Collected data entries

[Start of section]

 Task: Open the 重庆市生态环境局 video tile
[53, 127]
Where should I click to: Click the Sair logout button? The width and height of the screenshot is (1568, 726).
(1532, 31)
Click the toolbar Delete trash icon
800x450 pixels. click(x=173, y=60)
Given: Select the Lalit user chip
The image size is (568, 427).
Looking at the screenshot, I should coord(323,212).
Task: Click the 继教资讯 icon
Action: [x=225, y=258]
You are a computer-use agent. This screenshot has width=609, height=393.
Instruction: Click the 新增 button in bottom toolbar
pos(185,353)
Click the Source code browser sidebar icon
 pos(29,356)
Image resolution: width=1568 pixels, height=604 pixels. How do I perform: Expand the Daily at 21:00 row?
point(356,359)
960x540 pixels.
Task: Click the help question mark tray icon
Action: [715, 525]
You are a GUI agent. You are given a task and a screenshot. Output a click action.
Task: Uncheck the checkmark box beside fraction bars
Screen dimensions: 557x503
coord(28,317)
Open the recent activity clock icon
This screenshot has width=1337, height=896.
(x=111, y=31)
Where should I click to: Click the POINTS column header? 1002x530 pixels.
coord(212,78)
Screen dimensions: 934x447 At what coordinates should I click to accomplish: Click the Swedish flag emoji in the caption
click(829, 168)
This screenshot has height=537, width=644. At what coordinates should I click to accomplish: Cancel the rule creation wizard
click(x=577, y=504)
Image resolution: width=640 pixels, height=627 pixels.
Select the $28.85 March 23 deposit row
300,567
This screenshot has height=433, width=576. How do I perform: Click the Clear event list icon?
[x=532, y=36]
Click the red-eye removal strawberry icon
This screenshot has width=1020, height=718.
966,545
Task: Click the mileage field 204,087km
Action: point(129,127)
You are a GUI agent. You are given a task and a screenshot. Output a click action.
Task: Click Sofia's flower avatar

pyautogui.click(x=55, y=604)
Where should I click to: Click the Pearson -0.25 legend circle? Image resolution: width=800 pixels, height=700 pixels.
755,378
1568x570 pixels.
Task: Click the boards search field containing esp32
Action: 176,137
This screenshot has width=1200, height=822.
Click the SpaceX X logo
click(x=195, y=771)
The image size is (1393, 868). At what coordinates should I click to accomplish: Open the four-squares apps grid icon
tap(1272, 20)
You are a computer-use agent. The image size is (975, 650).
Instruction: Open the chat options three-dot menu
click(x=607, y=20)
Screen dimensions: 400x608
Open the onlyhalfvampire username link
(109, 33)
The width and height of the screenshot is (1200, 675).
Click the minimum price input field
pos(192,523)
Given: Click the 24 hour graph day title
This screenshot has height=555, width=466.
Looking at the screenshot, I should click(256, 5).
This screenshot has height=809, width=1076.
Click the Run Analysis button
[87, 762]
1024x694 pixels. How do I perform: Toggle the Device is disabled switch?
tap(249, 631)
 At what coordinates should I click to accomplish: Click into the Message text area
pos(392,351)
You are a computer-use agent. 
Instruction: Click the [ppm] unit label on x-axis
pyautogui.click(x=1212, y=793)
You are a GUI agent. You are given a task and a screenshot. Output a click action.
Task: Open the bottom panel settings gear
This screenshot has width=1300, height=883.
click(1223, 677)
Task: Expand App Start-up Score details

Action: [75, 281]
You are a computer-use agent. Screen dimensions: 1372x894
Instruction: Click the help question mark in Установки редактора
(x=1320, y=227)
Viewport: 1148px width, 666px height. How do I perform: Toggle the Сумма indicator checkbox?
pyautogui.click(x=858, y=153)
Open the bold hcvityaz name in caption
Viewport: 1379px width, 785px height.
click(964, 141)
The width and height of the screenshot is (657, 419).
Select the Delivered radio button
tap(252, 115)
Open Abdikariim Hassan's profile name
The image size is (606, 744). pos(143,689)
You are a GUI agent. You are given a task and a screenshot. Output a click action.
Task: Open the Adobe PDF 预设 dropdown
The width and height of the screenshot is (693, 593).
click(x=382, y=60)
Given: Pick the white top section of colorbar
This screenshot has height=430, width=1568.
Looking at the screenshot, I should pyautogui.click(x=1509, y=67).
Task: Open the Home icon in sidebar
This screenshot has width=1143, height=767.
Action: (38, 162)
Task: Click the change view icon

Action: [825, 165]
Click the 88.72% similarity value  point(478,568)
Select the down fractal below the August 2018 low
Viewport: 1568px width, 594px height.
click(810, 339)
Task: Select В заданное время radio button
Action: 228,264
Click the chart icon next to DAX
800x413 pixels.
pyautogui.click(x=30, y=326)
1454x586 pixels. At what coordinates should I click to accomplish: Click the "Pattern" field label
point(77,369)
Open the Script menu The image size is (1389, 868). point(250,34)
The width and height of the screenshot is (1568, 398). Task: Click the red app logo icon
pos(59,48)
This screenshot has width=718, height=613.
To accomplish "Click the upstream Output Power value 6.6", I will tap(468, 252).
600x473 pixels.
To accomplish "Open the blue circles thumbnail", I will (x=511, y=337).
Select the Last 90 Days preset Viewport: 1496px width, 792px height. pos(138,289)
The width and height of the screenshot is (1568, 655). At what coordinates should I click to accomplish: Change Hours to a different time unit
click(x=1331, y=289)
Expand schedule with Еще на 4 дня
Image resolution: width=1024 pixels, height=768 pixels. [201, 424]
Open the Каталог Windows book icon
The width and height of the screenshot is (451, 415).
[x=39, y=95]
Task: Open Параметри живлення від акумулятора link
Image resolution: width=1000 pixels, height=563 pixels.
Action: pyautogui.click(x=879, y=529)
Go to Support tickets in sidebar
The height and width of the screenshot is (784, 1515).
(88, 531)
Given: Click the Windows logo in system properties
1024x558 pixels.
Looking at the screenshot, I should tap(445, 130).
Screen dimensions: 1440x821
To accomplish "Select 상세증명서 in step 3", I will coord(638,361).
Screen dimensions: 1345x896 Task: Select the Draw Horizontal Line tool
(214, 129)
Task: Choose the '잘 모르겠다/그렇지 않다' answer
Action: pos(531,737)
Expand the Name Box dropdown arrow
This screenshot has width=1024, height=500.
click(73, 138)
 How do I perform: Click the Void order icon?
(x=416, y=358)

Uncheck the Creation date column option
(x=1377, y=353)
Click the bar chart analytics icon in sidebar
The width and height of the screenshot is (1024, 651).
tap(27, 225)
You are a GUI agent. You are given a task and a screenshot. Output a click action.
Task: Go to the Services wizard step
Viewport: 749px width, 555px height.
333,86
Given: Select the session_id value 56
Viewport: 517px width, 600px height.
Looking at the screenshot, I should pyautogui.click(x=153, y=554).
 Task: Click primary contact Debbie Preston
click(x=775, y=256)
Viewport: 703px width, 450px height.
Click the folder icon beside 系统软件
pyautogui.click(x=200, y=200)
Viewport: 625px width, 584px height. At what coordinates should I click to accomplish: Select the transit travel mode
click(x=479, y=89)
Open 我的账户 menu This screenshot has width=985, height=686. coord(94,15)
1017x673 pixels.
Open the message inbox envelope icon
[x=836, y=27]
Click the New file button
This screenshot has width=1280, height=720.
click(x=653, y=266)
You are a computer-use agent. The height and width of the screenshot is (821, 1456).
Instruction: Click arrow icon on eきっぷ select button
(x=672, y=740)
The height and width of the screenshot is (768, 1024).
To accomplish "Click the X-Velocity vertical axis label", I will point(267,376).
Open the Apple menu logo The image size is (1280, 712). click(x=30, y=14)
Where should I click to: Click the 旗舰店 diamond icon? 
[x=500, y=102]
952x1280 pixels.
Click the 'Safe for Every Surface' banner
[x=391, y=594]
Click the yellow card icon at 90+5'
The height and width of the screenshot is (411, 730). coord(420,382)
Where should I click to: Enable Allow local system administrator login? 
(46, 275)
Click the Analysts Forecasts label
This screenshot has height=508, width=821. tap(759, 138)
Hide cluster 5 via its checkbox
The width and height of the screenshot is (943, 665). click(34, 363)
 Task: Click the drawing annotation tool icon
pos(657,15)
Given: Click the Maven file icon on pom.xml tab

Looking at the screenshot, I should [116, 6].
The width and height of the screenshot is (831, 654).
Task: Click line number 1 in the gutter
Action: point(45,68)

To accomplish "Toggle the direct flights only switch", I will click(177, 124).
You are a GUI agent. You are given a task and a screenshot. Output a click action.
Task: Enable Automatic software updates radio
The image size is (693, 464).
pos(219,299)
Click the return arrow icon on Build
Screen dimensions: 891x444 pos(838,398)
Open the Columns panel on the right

[End of section]

▸ PROBLEM DESCRIPTION:
Go through the records and count the lines that include "step", then give only that number.

▸ ANSWER:
2